YOUR INSTRUCTIONS. From the Faberge egg text below, write out the passage starting at "The eggs are" and ending at "the eggs disappeared.".

PAGE TEXT.
************

Featured in movies like the James Bond flick Octopussy, Faberge eggs embody wealth and luxury. Though other Faberges exist, the most famous come by way of the Russian tsars. Each egg is unique and contains a “surprise,” though many of those tiny pieces are now missing. Why were these eggs crafted and where are they now?
1907 Rose Trellis egg, which can be seen at the Walters Art Museum
An Easter tradition
In 1885, Tsar Alexander III asked jeweller Peter Carl Faberge to create a gold egg for the tsarina. That first egg – the Hen egg – is made from gold with an white enameled shell hiding a gold yolk, which itself contained a multicolored gold hen. One layer further, and the tsarina found a tiny diamond replica of the imperial crown with a ruby pendant. She fell in love with her egg, and so the Tsar placed a standing order for a new one every Easter. When Alexander died, Tsar Nicholas II kept up the tradition, giving both his mother and wife Alexandra an egg. Faberge crafted 50, and then disaster struck the Russian monarchy.
The eggs are lost
In 1917, the Russian people revolted, and the Bolsheviks slaughtered the royal family in 1918. The Faberge eggs were sent to the Armoury Palace at the Kremlin. At least one of them, the Necessaire Egg, traveled around and was last seen in 1952 by a London firm to “A Stranger.” It remains unaccounted for.
In 1927, Stalin sold many of the eggs, and between 1930 and 1933, 14 eggs left Russia. Many of them were sold to Armand Hammer (actor Armie Hammer’s great-grandfather) and a London antiques dealer. In the chaos of the Soviet Union and its eventual dissolution, a handful of the eggs disappeared.

************

(Element and text position data)
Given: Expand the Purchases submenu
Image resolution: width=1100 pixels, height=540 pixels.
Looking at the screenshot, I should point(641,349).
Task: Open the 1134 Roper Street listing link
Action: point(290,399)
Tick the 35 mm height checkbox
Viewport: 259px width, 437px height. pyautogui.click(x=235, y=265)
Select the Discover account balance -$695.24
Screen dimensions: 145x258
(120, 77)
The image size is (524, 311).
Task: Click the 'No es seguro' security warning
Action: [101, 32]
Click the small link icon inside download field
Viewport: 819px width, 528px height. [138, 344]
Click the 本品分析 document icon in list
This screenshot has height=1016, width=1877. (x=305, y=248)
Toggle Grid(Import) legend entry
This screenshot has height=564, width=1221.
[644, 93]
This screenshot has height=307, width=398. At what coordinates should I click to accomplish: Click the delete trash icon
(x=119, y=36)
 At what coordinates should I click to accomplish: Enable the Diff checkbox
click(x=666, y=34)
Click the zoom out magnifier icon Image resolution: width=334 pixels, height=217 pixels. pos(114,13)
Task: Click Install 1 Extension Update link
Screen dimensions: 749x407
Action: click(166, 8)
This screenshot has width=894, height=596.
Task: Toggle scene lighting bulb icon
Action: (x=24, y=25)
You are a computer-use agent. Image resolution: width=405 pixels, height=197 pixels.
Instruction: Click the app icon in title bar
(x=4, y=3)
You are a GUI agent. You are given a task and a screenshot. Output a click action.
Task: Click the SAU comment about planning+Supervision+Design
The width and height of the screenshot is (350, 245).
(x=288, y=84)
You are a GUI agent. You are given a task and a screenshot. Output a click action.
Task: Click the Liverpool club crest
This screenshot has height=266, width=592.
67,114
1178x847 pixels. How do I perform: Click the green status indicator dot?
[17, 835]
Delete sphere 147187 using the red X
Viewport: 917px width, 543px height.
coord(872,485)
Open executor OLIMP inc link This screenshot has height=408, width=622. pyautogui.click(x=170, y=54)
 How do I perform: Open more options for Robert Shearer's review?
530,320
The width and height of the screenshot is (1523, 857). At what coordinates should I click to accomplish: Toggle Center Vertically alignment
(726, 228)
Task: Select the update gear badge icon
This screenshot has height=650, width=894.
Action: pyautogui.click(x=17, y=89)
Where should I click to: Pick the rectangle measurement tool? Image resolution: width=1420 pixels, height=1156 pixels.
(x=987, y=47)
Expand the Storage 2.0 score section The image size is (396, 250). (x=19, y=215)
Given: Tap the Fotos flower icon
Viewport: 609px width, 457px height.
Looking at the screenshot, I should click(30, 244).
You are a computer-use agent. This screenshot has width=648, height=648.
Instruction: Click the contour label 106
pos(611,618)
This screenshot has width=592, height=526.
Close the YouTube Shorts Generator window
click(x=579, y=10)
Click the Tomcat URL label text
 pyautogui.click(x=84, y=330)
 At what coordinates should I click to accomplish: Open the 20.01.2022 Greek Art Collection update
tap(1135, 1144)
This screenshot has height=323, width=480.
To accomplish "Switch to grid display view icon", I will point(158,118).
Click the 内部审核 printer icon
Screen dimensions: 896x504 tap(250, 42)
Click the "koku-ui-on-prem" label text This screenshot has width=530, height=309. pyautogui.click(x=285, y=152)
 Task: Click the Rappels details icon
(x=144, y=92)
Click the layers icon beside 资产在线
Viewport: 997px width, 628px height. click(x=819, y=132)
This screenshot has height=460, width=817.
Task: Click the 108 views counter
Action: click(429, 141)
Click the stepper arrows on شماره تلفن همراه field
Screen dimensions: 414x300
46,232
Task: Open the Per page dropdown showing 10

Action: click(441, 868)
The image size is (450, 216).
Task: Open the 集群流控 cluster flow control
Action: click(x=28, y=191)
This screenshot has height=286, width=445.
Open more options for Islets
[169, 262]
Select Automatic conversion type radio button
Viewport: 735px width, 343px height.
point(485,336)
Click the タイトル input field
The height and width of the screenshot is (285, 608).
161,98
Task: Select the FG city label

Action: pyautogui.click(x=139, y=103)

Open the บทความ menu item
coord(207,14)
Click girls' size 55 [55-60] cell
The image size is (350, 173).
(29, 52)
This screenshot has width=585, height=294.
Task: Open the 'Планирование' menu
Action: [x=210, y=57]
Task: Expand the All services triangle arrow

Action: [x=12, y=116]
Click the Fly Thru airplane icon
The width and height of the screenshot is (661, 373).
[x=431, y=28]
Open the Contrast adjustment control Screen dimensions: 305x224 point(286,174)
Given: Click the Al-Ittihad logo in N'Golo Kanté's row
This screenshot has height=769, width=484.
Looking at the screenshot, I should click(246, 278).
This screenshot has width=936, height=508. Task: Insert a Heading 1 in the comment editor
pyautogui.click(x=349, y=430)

************

EXERCISE RESULT.
The eggs are lost
In 1917, the Russian people revolted, and the Bolsheviks slaughtered the royal family in 1918. The Faberge eggs were sent to the Armoury Palace at the Kremlin. At least one of them, the Necessaire Egg, traveled around and was last seen in 1952 by a London firm to “A Stranger.” It remains unaccounted for.
In 1927, Stalin sold many of the eggs, and between 1930 and 1933, 14 eggs left Russia. Many of them were sold to Armand Hammer (actor Armie Hammer’s great-grandfather) and a London antiques dealer. In the chaos of the Soviet Union and its eventual dissolution, a handful of the eggs disappeared.